# Data for locating visible targets
════════

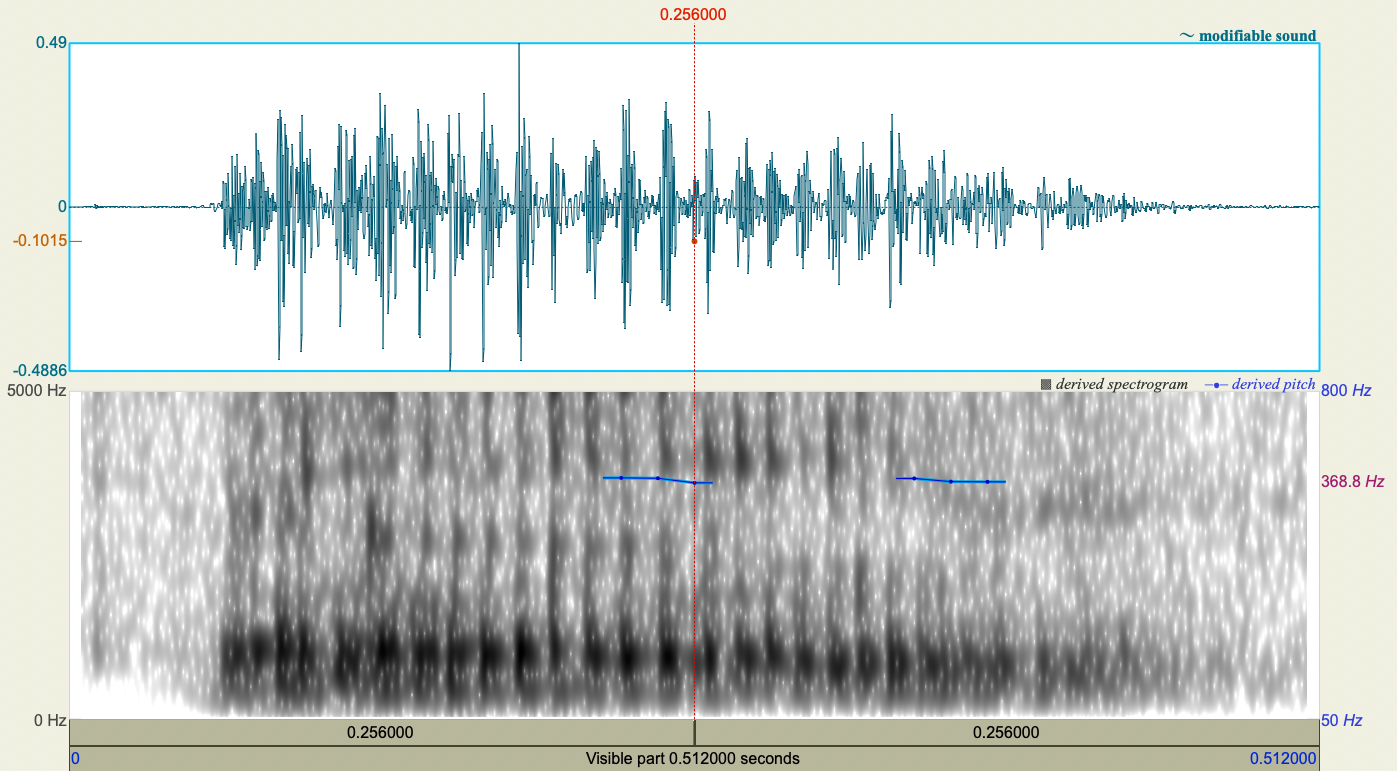1397x771 pixels.
Task: Click the blue '0' start time link
Action: click(73, 758)
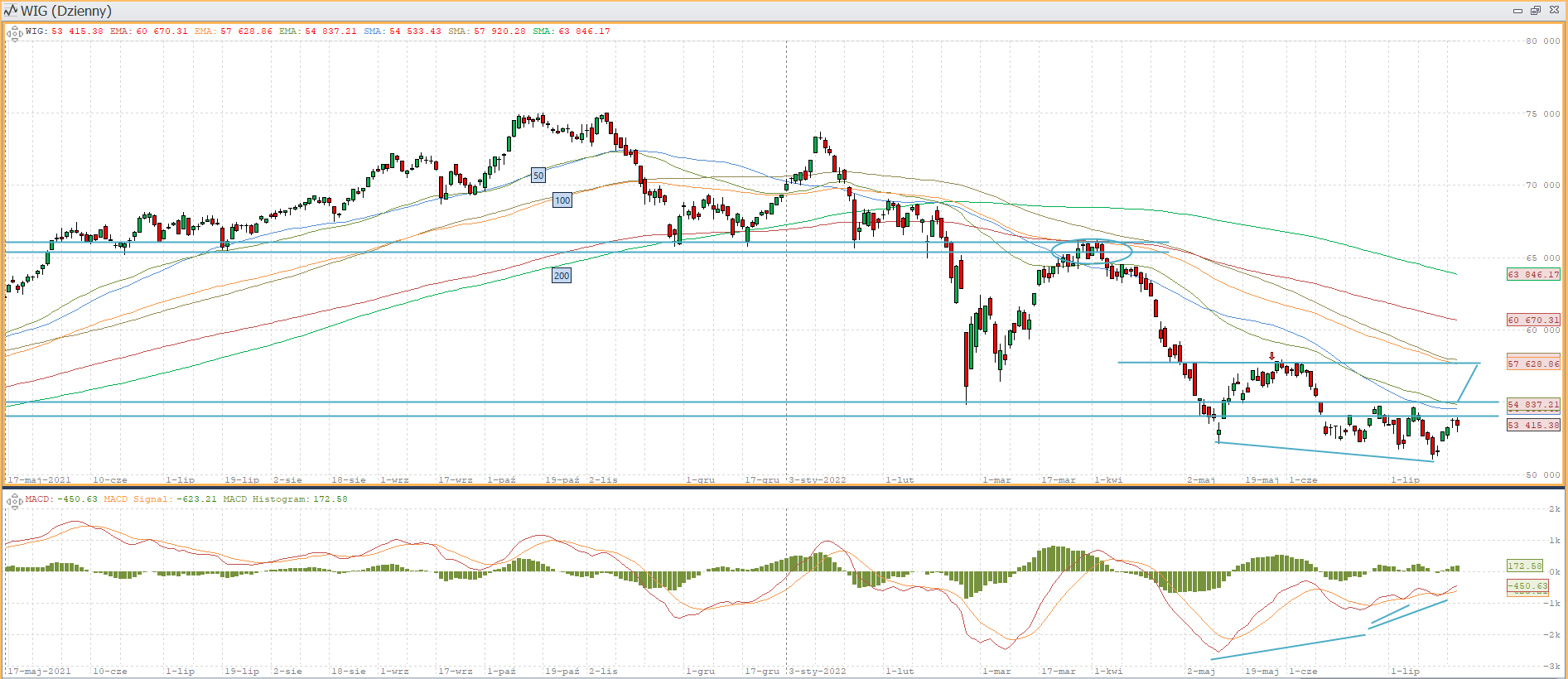Select the green SMA 63 846.17 legend entry

click(572, 31)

════════

# PROBLEM STATEMENT
Lay out every line of the listing above as a numbered list, omitting blank lines. Leave the pictures out of the answer.

# FINAL RESULT
1. 1397x771 pixels.
2. Task: Click the blue '0' start time link
3. Action: click(73, 758)
4. Select the green SMA 63 846.17 legend entry
5. click(572, 31)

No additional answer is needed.